When the King's order for our embodying came down, it was too late to retreat, and too soon to repent. The South battalion of the Hampshire militia was a small independent corps of four hundred and seventy-six, officers and men, commanded by Lieutenant-Colonel Sir Thomas Worsley, who, after a prolix and passionate contest, delivered us from the tyranny of the Lord Lieutenant, the Duke of Bolton. My proper station, as First Captain, was at the head of my own, and afterwards of the Grenadier, Company; but in the absence, or even in the presence, of the two field officers, I was entrusted by my friend and my father with the effective labour of dictating the orders, and exercising the battalion. With the help of an original journal, I could write the history of my bloodless and inglorious campaigns; but as these events have lost much of their importance in my own eyes, they shall be dispatched in a few words.

From Winchester, the first place of assembly, (June 4, 1760,) we were removed, at our own request, for the benefit of a foreign education. By the arbitrary, and often capricious, orders of the War Office, the battalion successively marched to the pleasant and hospitable Blandford (June 17); to Hilsea barracks, a seat of disease and discord (Sept. 1); to Cranbrook in the weald of Kent (Dec. 11); to the sea-coast of Dover (Dec. 27); to Winchester camp (June 25, 1761); to the populous and disorderly town of Devizes (Oct. 23); to Salisbury (Feb. 28, 1762); to our beloved Blandford a second time (March 9); and finally, to the fashionable resort of Southampton (June 2); where the colours were fixed till our final dissolution. (Dec. 23). On the beach at Dover we had exercised in sight of the Gallic shores. But the most splendid and useful scene of our life was a four months' encampment on Winchester Down, under the command of the Earl of Effingham. Our army consisted of the Thirty-Fourth Regiment of Foot [many mergers later now part of The Duke of Lancaster's Regiment (King's, Lancashire, and Border)] and six militia corps. The consciousness of our defects was stimulated by friendly emulation. We improved our time and opportunities in morning and evening field-days; and in the general reviews the South Hampshire were rather a credit than a disgrace to the line. In our subsequent quarters of the Devizes and Blandford, we advanced with a quick step in our military studies; the ballot of the ensuing summer renewed our vigour and youth; and had the militia subsisted another year, we might have contested the prize with the most perfect of our brethren.

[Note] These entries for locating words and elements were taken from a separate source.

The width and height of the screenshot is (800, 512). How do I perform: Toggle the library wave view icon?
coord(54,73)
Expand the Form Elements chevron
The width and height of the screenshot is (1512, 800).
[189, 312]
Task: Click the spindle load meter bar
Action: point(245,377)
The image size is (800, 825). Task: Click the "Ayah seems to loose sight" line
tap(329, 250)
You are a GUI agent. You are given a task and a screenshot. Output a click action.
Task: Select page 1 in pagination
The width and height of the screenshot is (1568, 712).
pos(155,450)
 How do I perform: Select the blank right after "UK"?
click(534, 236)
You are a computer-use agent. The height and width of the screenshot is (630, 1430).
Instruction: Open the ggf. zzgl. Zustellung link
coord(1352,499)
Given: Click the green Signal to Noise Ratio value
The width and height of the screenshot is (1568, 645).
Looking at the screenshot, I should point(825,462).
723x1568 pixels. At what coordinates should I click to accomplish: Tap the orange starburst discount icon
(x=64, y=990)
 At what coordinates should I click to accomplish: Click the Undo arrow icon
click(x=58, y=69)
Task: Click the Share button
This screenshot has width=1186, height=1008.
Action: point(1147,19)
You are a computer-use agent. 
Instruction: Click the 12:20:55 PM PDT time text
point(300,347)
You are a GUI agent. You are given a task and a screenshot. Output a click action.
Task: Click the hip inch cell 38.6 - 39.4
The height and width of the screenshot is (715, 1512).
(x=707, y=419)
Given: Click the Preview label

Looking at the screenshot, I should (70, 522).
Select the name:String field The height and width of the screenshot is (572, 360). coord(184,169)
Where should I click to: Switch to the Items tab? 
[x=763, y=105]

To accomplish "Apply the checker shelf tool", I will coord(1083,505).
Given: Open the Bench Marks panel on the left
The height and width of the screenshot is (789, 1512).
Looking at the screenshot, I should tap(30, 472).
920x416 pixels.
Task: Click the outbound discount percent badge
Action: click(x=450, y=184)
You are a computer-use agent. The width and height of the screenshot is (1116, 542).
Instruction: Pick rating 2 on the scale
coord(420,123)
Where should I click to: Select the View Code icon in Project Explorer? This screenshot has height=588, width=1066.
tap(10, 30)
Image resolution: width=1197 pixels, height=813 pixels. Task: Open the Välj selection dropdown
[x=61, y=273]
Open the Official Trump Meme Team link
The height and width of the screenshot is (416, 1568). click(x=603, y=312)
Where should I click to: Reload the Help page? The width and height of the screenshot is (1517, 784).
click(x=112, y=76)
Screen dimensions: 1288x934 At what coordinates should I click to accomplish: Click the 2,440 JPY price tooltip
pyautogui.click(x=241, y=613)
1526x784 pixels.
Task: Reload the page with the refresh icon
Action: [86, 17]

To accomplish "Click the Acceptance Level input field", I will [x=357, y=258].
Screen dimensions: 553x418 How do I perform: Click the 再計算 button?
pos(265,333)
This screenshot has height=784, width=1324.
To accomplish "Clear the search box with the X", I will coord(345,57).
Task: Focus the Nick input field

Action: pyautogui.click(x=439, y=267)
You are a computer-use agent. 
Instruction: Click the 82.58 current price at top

The loss of so many busy and idle hours was not compensated by any elegant pleasure; and my temper was insensibly soured by the society of our rustic officers. In every state there exists, however, a balance of good and evil. The habits of a sedentary life were usefully broken by the duties of an active profession: in the healthful exercise of the field I hunted with a battalion, instead of a pack; and at that time I was ready, at any hour of the day or night, to fly from quarters to London, from London to quarters, on the slightest call of private or regimental business. But my principal obligation to the militia, was the making me an Englishman, and a soldier. After my foreign education, with my reserved temper, I should long have continued a stranger in my native country, had I not been shaken in this various scene of new faces and new friends: had not experience forced me to feel the characters of our leading men, the state of parties, the forms of office, and the operation of our civil and military system. In this peaceful service I imbibed the rudiments of the language, and science of tactics, which opened a new field of study and observation. I diligently read, and meditated, the Mémoires militaires [sur les Grecs et les Romains] of Quintus Icilius [pen name of the Prussian historian Karl Gottlieb Guichard], the only writer who has united the merits of a professor and a veteran. The discipline and evolutions of a modern battalion gave me a clearer notion of the phalanx and the legion; and the captain of the Hampshire Grenadiers (the reader may smile) has not been useless to the historian of the Roman Empire.